I sank lower in my chair as I watched state after state turn red; there went Florida, Michigan, Wisconsin and Pennsylvania. Around 11:30 p.m. it was clear: Donald Trump is the next president of the United States of America.
I was feeling a lot of things that night, but perhaps more prominently I felt betrayal. The media, my industry, my favorite subject of study and my future career had been so incredibly wrong.
Was Trump right? Was the media really so blinded by personal biases that they didn’t even realize Trump had a shot at victory? How could they – The New York Times, the pundits, cable news, the Huffington Post, my Twittersphere and Facebook feed, FiveThirtyEight, NPR – so completely botch election predictions? I was promised a landslide Clinton victory; Trump was barely an option.
Apparently, I wasn’t the only one grappling with this question.
On one hand, New York Times media columnist Jim Rutenberg argued in his recent column that the media hasn’t had to cover an election as asymmetrical as 2016 for some time. So, even while reporters were calling falsehoods false for both candidates, overall coverage was perceived as biased; Donald Trump lied much more often than his opponent and therefore elicited far more fact-checking and scrutinizing articles than Hillary Clinton did. To neglect to call out Trump’s lies because it would create unbalanced coverage is as unhelpful and it is unethical. As Rutenberg says, “reporters have eyes.”

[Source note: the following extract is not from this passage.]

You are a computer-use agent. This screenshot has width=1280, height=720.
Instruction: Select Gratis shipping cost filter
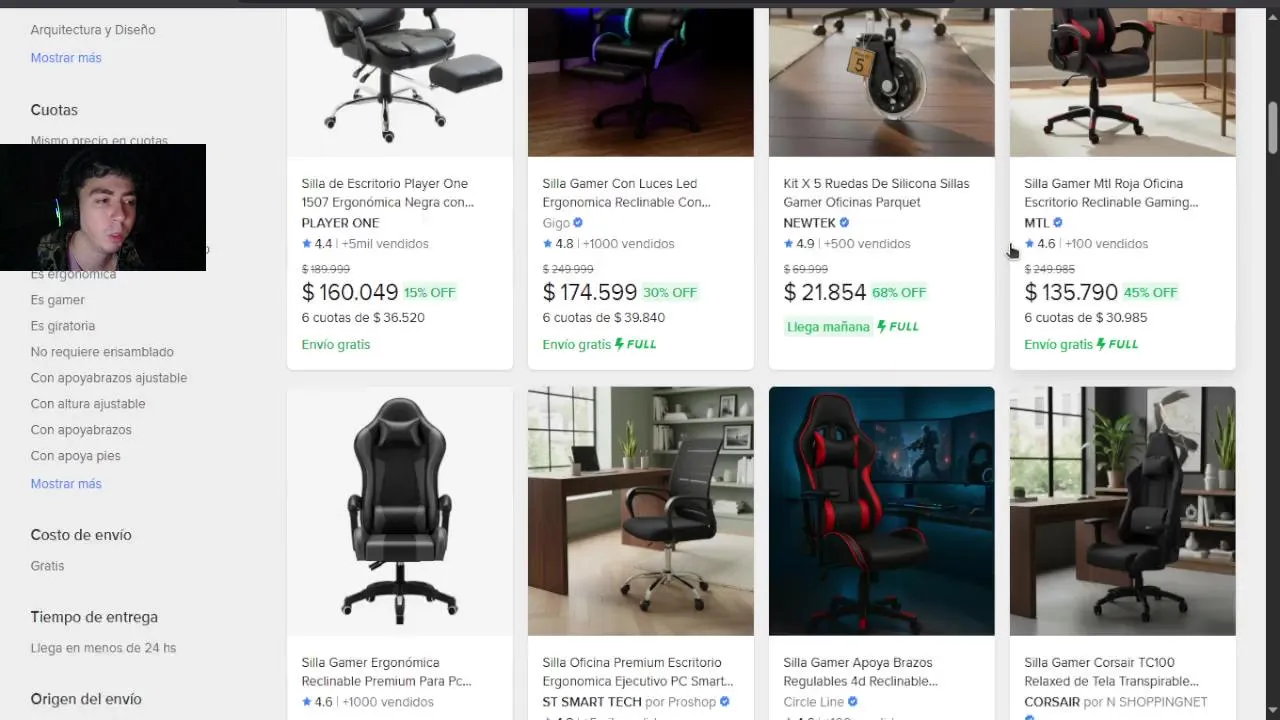[x=47, y=566]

New York Post writer Michael Goodwin responded to Rutenberg’s column in his recent Op-Ed for the Post. He points out that there is substantial evidence that media was – and still is – infected with personal biases. New media such as Twitter, Facebook and independent online news sites create echo chambers that don’t allow space for objective news reporting. Even mainstream journalists allowed their opinions to influence their writing, describing Trump as an spectacle while Hillary Clinton was covered like a viable presidential candidate. According to Goodwin, “Any reporter who agrees with Clinton about Trump has no business covering either candidate.”
But if the only way to cover a presidential election is to feel completely personally disconnected from the debate, we wouldn’t have any coverage at all. It is more important that journalists take care to keep personal opinions out of their news writing, and America used to have strict journalistic standards, processes and codes of ethics in place to ensure complete objectivity. But, as Rutenberg argues, journalists realized that those procedures didn’t work to cover Trump. He threw a wrench in the entire new writing process.
Post-election, as I realize that almost every major news outlet failed to accurately predict or even consider a Trump presidency, I wonder how the industry will redeem itself. The press used to be revered as the fourth branch of government, an instrument of the people even when the other three branches have lost their checks and balances.
I believe that there is good to come out of this catastrophic failure. Perhaps smaller, independent news organizations will rise up to replace the media giants, perhaps journalists will reevaluate what is important for citizens to know and perhaps, most importantly, the news media will find a new way to get in touch with the Trump voter, a faction of the electorate that it wasn’t covering or informing.
There has never been a more important or more exciting time to be a young American journalist.
Emma Whitford is a junior political science major at St. Olaf college from Middleton, Wisconsin.